Yeah, you can get away with it if the stage isn't too large, or band members are working all corners of the stage at one time (so that those close to the stage can at least see one performer). But I couldn't envisage a large circular stage in a stadium setting, where the band are fairly static, performing to one section of the crowd (while their stage rotates).

For arenas, yeah sure, a good idea.

The other problem with an in-the-round setup is that the screens are usually placed high up, above the band. For those lucky folk at the front of GA this results in them missing much of the visuals. For 360 front row in GA didn't get to appreciate the visuals on the screen, or the CLAW. Those on the outer catwalk rail could see the screen, but not the CLAW. An end of stage setup gives those at the front of GA an opportunity to appreciate some of the visual aspect of the show, though that's still better appreciated a little further back.

I meant arenas and I'm not talking about the band being static, but playing like they normally do in all shows. But with the way the band plays now, rear stage does not get to see them as often as other parts of the crowd. The slow rotation is just a way of sort of equalizing things for the crowd no matter where you are.

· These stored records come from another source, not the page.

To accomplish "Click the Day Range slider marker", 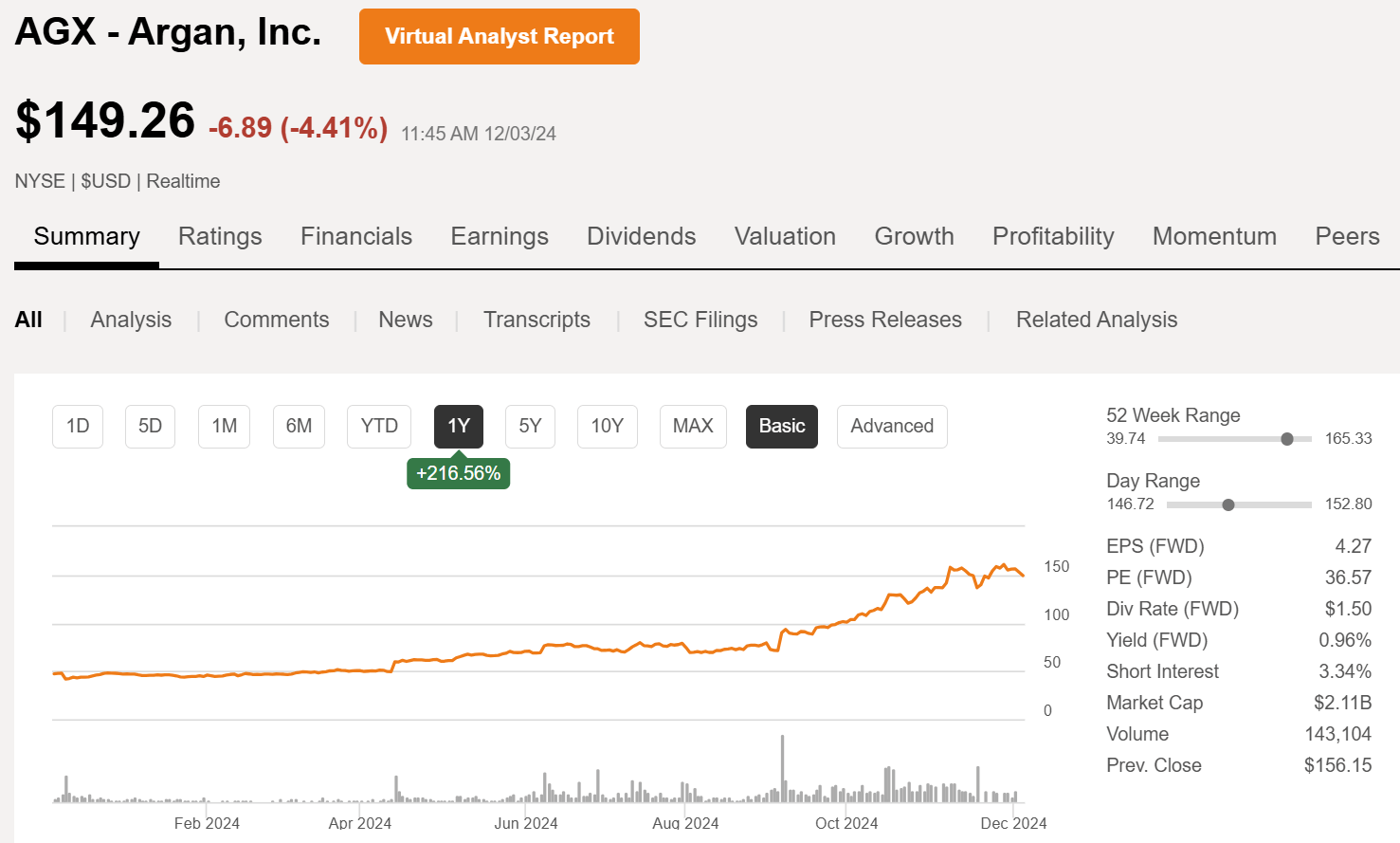I will [1229, 504].
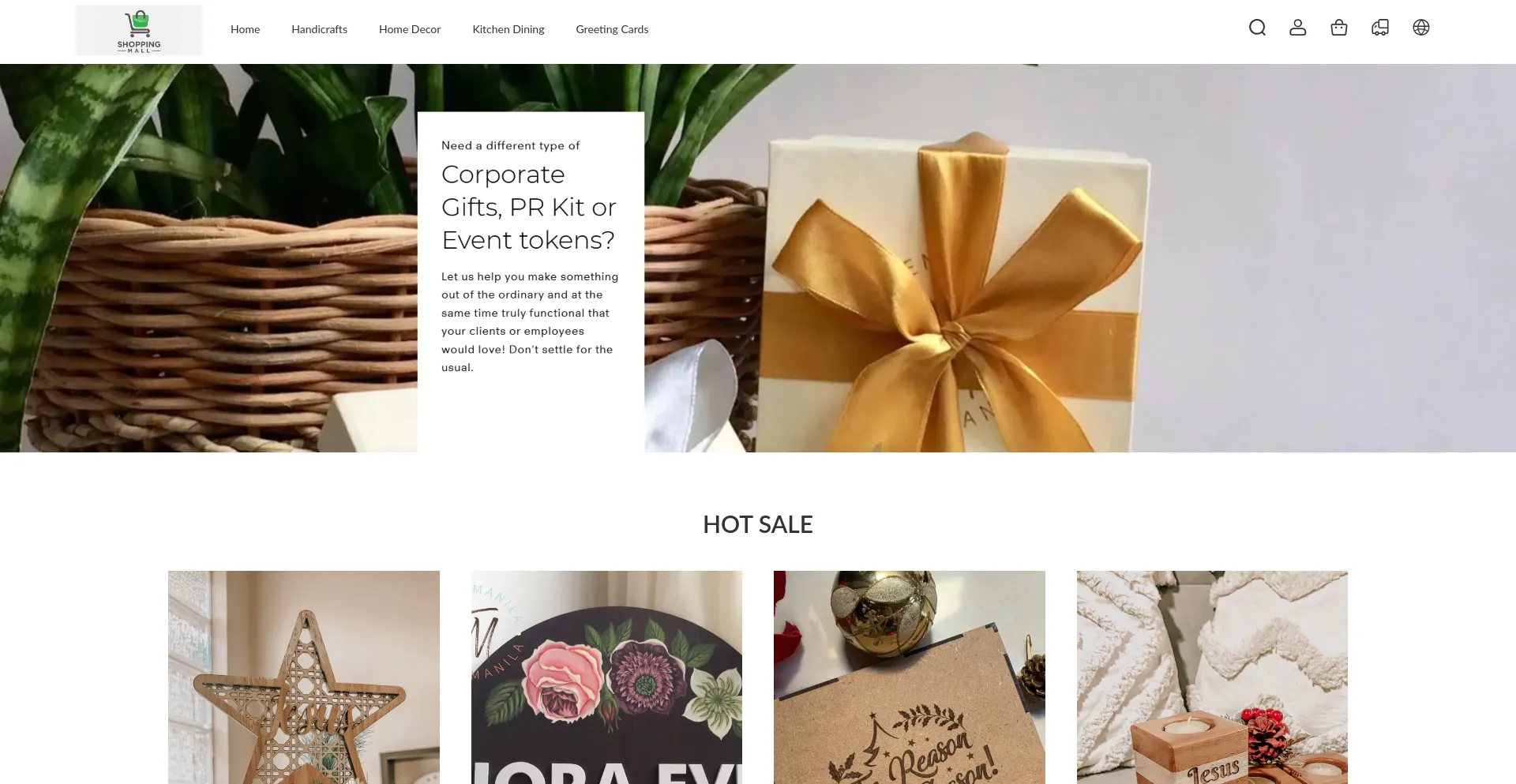This screenshot has width=1516, height=784.
Task: Open the search magnifier icon
Action: tap(1257, 28)
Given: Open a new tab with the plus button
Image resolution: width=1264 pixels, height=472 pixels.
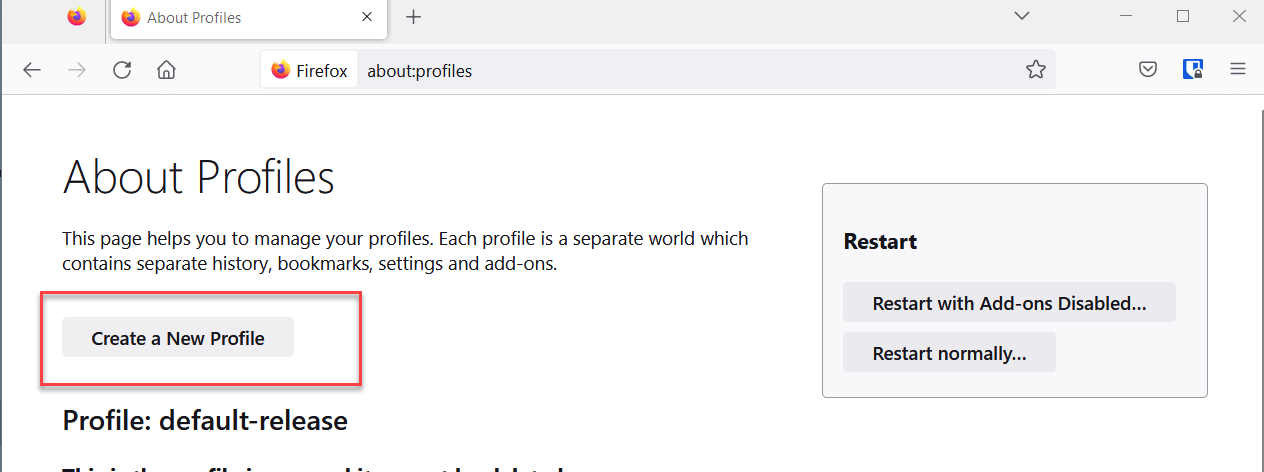Looking at the screenshot, I should click(x=414, y=17).
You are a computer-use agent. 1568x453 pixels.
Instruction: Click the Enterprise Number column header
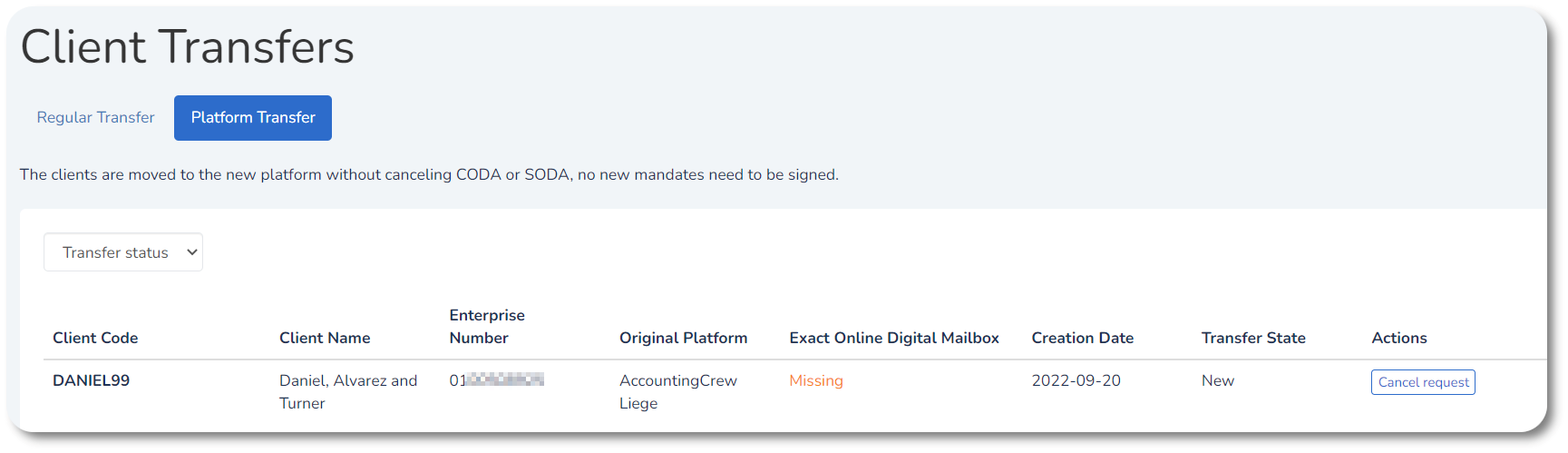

I realize the issues of 360, but I thought the 360 tour worked out great. I was in the inner circle for all 3 shows I saw. I don't see any reason why it wouldn't work having the stage in the middle for a stadium show. The only reason they won't do it, is that demand to see the band live has fallen since the 360 tour , especially in America and they would not be able to fill the stadium in that configuration, at least in most cities in the United States now.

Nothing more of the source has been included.